The secretion of Pseudomonas unconventional peroxidase facilitates extracellular carbon acquisition from heterogeneous lignin.

The secretion of ligninolytic enzyme provides a competitive advantage for microbial survival. These enzymes are commonly transported to the extracellular milieu via signal peptides for the catabolism of lignin, which cannot be translocated through the cell membrane. However, some bacterial ligninolytic enzymes lack signal peptides, yet they can still be secreted. It remains unclear how these unconventional proteins cross the cell membrane. Here, we reveal a secretion mechanism for the unconventional B-type dye-decolorizing peroxidase (DypB) in Pseudomonas putida A514. Type VI secretion system (T6SS) mediates the inner membrane channel, where interaction of DypB with the T6SS components VgrG and Hcp accounts for periplasmic delivery. Once in the periplasm, DypB is allocated into outer membrane vesicles (OMVs) and released to the extracellular space.

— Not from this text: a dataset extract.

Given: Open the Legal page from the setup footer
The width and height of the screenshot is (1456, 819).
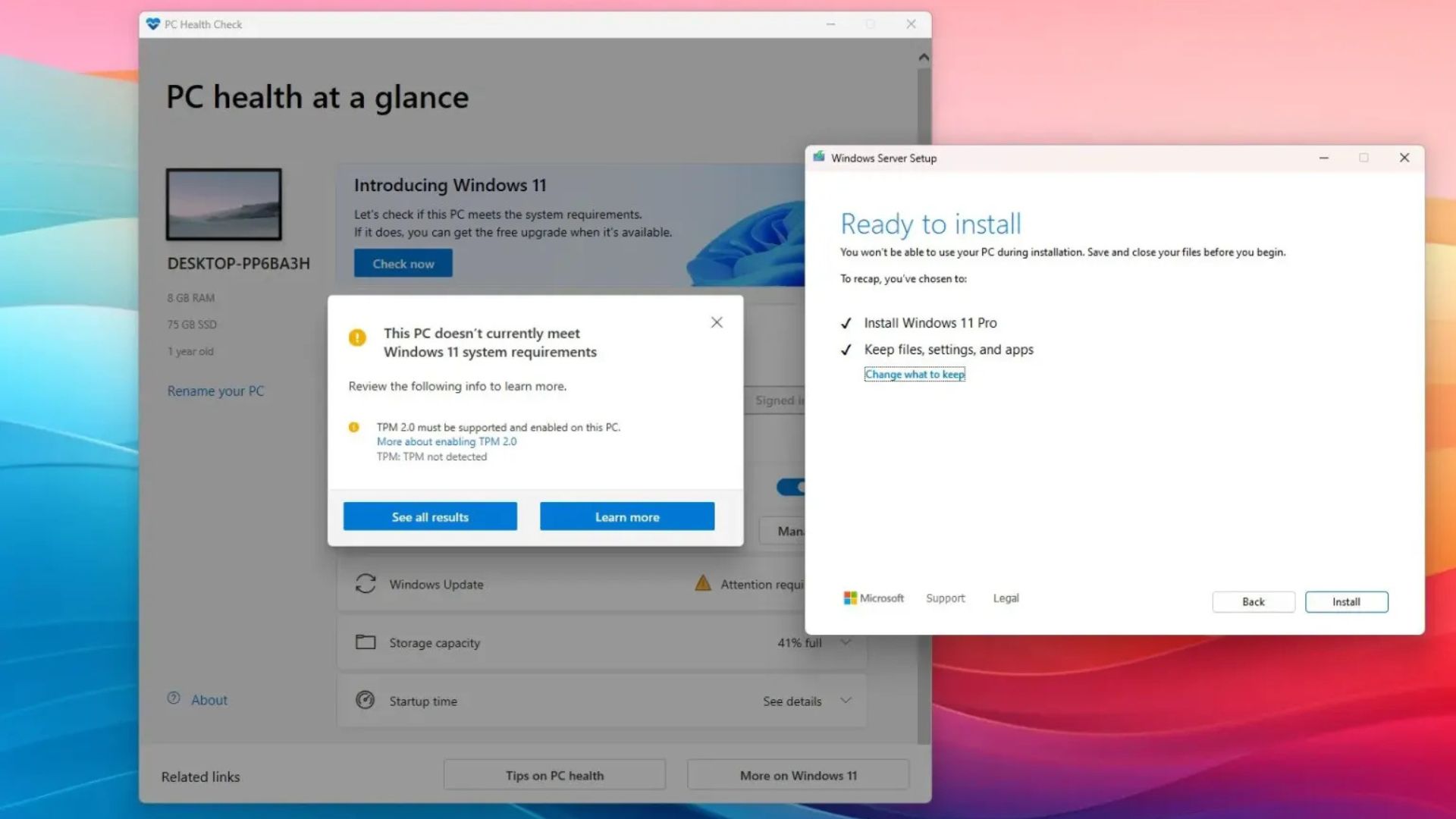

The crosslinked translocation model for DypB delivery represents an ingenious mechanism by which bacteria harness extant systems to thrive in a nutrient-poor environment. Moreover, we develop an OMV-surface display platform to improve DypB secretion and further enhance lignin utilization, exemplifying the applicability of OMVs as a lignin biocatalytic nanoreactor. Our study demonstrates the previously unrecognized crosslinking of T6SS and OMVs for the secretion of unconventional ligninolytic peroxidase and provides new perspectives on its biotechnological applications.